### WORK TO DO
Reproduce each of the following records word for word, keeping every line as it appears.

### ENTRIES PROVIDED

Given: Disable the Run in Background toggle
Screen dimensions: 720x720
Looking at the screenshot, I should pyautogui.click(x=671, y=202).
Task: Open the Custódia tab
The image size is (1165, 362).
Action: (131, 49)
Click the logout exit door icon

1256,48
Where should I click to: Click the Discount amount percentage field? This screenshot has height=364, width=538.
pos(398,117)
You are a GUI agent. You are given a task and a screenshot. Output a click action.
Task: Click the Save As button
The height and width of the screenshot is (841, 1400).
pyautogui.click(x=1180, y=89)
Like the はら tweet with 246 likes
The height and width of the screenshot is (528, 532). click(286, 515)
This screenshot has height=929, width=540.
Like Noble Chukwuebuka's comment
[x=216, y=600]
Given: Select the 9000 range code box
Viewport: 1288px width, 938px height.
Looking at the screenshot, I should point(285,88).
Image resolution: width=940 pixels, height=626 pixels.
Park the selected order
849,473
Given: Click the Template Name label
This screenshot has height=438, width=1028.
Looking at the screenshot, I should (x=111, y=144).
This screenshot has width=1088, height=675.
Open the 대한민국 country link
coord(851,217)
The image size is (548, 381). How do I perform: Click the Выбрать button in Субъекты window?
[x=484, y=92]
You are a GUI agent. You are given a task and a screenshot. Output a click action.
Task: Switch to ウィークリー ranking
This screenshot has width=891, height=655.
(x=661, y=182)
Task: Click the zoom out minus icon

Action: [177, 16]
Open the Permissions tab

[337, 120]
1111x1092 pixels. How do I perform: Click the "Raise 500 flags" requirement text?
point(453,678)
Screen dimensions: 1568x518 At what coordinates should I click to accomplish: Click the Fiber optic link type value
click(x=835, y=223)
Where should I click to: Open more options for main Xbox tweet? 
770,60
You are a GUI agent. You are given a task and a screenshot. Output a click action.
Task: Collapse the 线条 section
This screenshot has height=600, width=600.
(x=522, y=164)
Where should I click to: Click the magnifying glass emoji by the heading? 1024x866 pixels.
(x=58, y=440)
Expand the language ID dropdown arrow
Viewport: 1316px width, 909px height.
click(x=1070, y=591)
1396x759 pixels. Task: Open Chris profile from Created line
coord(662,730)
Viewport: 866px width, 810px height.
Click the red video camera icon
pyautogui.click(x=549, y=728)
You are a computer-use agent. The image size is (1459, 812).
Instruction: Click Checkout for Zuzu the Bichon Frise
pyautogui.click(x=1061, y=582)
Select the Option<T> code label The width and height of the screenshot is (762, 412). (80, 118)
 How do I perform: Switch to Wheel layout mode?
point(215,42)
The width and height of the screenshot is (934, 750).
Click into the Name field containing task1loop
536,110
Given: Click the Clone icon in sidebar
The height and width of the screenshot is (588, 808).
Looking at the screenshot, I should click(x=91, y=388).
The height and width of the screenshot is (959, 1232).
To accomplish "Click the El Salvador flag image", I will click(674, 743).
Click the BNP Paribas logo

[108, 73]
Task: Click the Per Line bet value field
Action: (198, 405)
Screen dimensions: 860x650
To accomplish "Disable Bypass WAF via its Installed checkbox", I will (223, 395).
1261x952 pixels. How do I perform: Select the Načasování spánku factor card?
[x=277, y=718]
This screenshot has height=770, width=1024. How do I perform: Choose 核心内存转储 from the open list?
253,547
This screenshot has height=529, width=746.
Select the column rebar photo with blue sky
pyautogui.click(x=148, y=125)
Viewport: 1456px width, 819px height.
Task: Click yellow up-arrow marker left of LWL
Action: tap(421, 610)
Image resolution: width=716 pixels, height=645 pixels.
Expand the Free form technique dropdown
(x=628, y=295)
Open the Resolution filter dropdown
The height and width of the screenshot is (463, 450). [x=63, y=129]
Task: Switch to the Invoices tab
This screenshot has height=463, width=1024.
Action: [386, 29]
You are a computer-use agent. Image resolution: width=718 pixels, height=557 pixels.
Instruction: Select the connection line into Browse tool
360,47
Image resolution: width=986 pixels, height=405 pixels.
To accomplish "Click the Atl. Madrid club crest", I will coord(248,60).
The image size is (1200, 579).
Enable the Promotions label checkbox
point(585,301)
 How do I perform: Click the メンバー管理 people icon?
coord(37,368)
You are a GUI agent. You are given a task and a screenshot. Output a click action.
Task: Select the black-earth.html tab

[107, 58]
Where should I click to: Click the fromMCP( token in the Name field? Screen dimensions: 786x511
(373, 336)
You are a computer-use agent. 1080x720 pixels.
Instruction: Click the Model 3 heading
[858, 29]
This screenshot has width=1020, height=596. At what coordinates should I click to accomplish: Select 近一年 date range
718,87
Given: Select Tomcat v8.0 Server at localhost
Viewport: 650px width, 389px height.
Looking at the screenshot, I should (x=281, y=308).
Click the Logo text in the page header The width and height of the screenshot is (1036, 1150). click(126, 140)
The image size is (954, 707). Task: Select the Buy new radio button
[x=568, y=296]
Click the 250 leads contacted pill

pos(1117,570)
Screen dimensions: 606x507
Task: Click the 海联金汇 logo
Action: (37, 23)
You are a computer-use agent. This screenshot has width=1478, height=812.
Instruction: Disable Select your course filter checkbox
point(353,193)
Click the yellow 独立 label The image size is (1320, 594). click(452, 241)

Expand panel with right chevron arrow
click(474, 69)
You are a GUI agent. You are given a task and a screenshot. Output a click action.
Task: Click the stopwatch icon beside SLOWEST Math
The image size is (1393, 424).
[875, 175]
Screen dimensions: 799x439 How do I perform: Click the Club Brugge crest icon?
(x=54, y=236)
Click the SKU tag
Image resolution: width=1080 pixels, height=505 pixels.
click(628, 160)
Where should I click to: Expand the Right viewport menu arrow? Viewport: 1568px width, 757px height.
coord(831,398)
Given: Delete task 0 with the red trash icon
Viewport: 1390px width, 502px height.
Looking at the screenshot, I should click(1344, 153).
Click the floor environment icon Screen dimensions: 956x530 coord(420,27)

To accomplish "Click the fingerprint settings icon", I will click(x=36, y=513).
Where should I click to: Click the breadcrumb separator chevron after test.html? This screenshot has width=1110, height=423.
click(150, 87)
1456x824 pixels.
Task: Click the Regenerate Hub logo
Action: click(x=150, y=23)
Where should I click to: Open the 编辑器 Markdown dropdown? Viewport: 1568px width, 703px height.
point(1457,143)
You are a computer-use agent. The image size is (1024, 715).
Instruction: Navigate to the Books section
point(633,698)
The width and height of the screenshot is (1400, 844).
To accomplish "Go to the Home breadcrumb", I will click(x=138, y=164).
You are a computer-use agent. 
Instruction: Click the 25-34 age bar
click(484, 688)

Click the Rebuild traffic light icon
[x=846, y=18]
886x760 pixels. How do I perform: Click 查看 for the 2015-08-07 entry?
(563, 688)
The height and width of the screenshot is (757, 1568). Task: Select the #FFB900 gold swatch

### SOLUTION TO THE PROBLEM
Given: Disable the Run in Background toggle
Screen dimensions: 720x720
Looking at the screenshot, I should pyautogui.click(x=671, y=202).
Task: Open the Custódia tab
The image size is (1165, 362).
Action: (131, 49)
Click the logout exit door icon

1256,48
Where should I click to: Click the Discount amount percentage field? This screenshot has height=364, width=538.
pos(398,117)
You are a GUI agent. You are given a task and a screenshot. Output a click action.
Task: Click the Save As button
The height and width of the screenshot is (841, 1400).
pyautogui.click(x=1180, y=89)
Like the はら tweet with 246 likes
The height and width of the screenshot is (528, 532). click(286, 515)
This screenshot has height=929, width=540.
Like Noble Chukwuebuka's comment
[x=216, y=600]
Given: Select the 9000 range code box
Viewport: 1288px width, 938px height.
Looking at the screenshot, I should point(285,88).
Image resolution: width=940 pixels, height=626 pixels.
Park the selected order
849,473
Given: Click the Template Name label
This screenshot has height=438, width=1028.
Looking at the screenshot, I should (x=111, y=144).
This screenshot has width=1088, height=675.
Open the 대한민국 country link
coord(851,217)
The image size is (548, 381). How do I perform: Click the Выбрать button in Субъекты window?
[x=484, y=92]
You are a GUI agent. You are given a task and a screenshot. Output a click action.
Task: Switch to ウィークリー ranking
This screenshot has width=891, height=655.
(x=661, y=182)
Task: Click the zoom out minus icon

Action: [177, 16]
Open the Permissions tab

[337, 120]
1111x1092 pixels. How do I perform: Click the "Raise 500 flags" requirement text?
point(453,678)
Screen dimensions: 1568x518 At what coordinates should I click to accomplish: Click the Fiber optic link type value
click(x=835, y=223)
Where should I click to: Open more options for main Xbox tweet? 
770,60
You are a GUI agent. You are given a task and a screenshot. Output a click action.
Task: Collapse the 线条 section
This screenshot has height=600, width=600.
(x=522, y=164)
Where should I click to: Click the magnifying glass emoji by the heading? 1024x866 pixels.
(x=58, y=440)
Expand the language ID dropdown arrow
Viewport: 1316px width, 909px height.
click(x=1070, y=591)
1396x759 pixels. Task: Open Chris profile from Created line
coord(662,730)
Viewport: 866px width, 810px height.
Click the red video camera icon
pyautogui.click(x=549, y=728)
You are a computer-use agent. The image size is (1459, 812).
Instruction: Click Checkout for Zuzu the Bichon Frise
pyautogui.click(x=1061, y=582)
Select the Option<T> code label The width and height of the screenshot is (762, 412). (80, 118)
 How do I perform: Switch to Wheel layout mode?
point(215,42)
The width and height of the screenshot is (934, 750).
Click into the Name field containing task1loop
536,110
Given: Click the Clone icon in sidebar
The height and width of the screenshot is (588, 808).
Looking at the screenshot, I should click(x=91, y=388).
The height and width of the screenshot is (959, 1232).
To accomplish "Click the El Salvador flag image", I will click(674, 743).
Click the BNP Paribas logo

[108, 73]
Task: Click the Per Line bet value field
Action: (198, 405)
Screen dimensions: 860x650
To accomplish "Disable Bypass WAF via its Installed checkbox", I will (223, 395).
1261x952 pixels. How do I perform: Select the Načasování spánku factor card?
[x=277, y=718]
This screenshot has height=770, width=1024. How do I perform: Choose 核心内存转储 from the open list?
253,547
This screenshot has height=529, width=746.
Select the column rebar photo with blue sky
pyautogui.click(x=148, y=125)
Viewport: 1456px width, 819px height.
Task: Click yellow up-arrow marker left of LWL
Action: tap(421, 610)
Image resolution: width=716 pixels, height=645 pixels.
Expand the Free form technique dropdown
(x=628, y=295)
Open the Resolution filter dropdown
The height and width of the screenshot is (463, 450). [x=63, y=129]
Task: Switch to the Invoices tab
This screenshot has height=463, width=1024.
Action: [386, 29]
You are a computer-use agent. Image resolution: width=718 pixels, height=557 pixels.
Instruction: Select the connection line into Browse tool
360,47
Image resolution: width=986 pixels, height=405 pixels.
To accomplish "Click the Atl. Madrid club crest", I will coord(248,60).
The image size is (1200, 579).
Enable the Promotions label checkbox
point(585,301)
 How do I perform: Click the メンバー管理 people icon?
coord(37,368)
You are a GUI agent. You are given a task and a screenshot. Output a click action.
Task: Select the black-earth.html tab

[107, 58]
Where should I click to: Click the fromMCP( token in the Name field? Screen dimensions: 786x511
(373, 336)
You are a computer-use agent. 1080x720 pixels.
Instruction: Click the Model 3 heading
[858, 29]
This screenshot has width=1020, height=596. At what coordinates should I click to accomplish: Select 近一年 date range
718,87
Given: Select Tomcat v8.0 Server at localhost
Viewport: 650px width, 389px height.
Looking at the screenshot, I should (x=281, y=308).
Click the Logo text in the page header The width and height of the screenshot is (1036, 1150). click(126, 140)
The image size is (954, 707). Task: Select the Buy new radio button
[x=568, y=296]
Click the 250 leads contacted pill

pos(1117,570)
Screen dimensions: 606x507
Task: Click the 海联金汇 logo
Action: (37, 23)
You are a computer-use agent. This screenshot has width=1478, height=812.
Instruction: Disable Select your course filter checkbox
point(353,193)
Click the yellow 独立 label The image size is (1320, 594). click(452, 241)

Expand panel with right chevron arrow
click(474, 69)
You are a GUI agent. You are given a task and a screenshot. Output a click action.
Task: Click the stopwatch icon beside SLOWEST Math
The image size is (1393, 424).
[875, 175]
Screen dimensions: 799x439 How do I perform: Click the Club Brugge crest icon?
(x=54, y=236)
Click the SKU tag
Image resolution: width=1080 pixels, height=505 pixels.
click(628, 160)
Where should I click to: Expand the Right viewport menu arrow? Viewport: 1568px width, 757px height.
coord(831,398)
Given: Delete task 0 with the red trash icon
Viewport: 1390px width, 502px height.
Looking at the screenshot, I should click(1344, 153).
Click the floor environment icon Screen dimensions: 956x530 coord(420,27)

To accomplish "Click the fingerprint settings icon", I will click(x=36, y=513).
Where should I click to: Click the breadcrumb separator chevron after test.html? This screenshot has width=1110, height=423.
click(150, 87)
1456x824 pixels.
Task: Click the Regenerate Hub logo
Action: click(x=150, y=23)
Where should I click to: Open the 编辑器 Markdown dropdown? Viewport: 1568px width, 703px height.
point(1457,143)
You are a computer-use agent. The image size is (1024, 715).
Instruction: Navigate to the Books section
point(633,698)
The width and height of the screenshot is (1400, 844).
To accomplish "Go to the Home breadcrumb", I will click(x=138, y=164).
You are a computer-use agent. 
Instruction: Click the 25-34 age bar
click(484, 688)

Click the Rebuild traffic light icon
[x=846, y=18]
886x760 pixels. How do I perform: Click 查看 for the 2015-08-07 entry?
(563, 688)
The height and width of the screenshot is (757, 1568). Task: Select the #FFB900 gold swatch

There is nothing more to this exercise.